> _WORK TASK_: Only the closing stretch of the material belongs in the answer: the line containing "Open Mein Konto" and every line after it, copied exactly.
= = =
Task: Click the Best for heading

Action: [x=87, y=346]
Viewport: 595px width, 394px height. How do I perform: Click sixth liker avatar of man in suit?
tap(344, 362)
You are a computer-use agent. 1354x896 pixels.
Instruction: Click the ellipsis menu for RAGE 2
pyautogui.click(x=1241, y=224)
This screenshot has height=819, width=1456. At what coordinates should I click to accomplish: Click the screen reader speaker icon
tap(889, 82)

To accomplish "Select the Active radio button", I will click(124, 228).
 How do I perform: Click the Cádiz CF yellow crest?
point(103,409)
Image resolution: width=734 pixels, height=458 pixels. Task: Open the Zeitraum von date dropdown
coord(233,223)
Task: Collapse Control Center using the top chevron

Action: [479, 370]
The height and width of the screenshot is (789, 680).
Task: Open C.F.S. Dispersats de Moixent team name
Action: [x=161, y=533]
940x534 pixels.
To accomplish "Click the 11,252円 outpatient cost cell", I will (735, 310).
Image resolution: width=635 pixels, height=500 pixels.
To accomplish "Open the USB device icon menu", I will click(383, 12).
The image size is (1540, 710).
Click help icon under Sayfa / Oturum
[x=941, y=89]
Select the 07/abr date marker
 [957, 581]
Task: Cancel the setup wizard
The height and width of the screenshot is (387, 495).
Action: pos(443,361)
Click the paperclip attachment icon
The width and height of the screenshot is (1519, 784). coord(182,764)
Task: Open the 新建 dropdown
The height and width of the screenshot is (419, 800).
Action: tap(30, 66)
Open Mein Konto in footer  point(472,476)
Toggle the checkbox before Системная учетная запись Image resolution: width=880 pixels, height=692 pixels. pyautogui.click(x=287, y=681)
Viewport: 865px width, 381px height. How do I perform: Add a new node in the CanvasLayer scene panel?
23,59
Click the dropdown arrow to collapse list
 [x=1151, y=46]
= = =
> _EXPECTED ANSWER_:
Open Mein Konto in footer  point(472,476)
Toggle the checkbox before Системная учетная запись Image resolution: width=880 pixels, height=692 pixels. pyautogui.click(x=287, y=681)
Viewport: 865px width, 381px height. How do I perform: Add a new node in the CanvasLayer scene panel?
23,59
Click the dropdown arrow to collapse list
 [x=1151, y=46]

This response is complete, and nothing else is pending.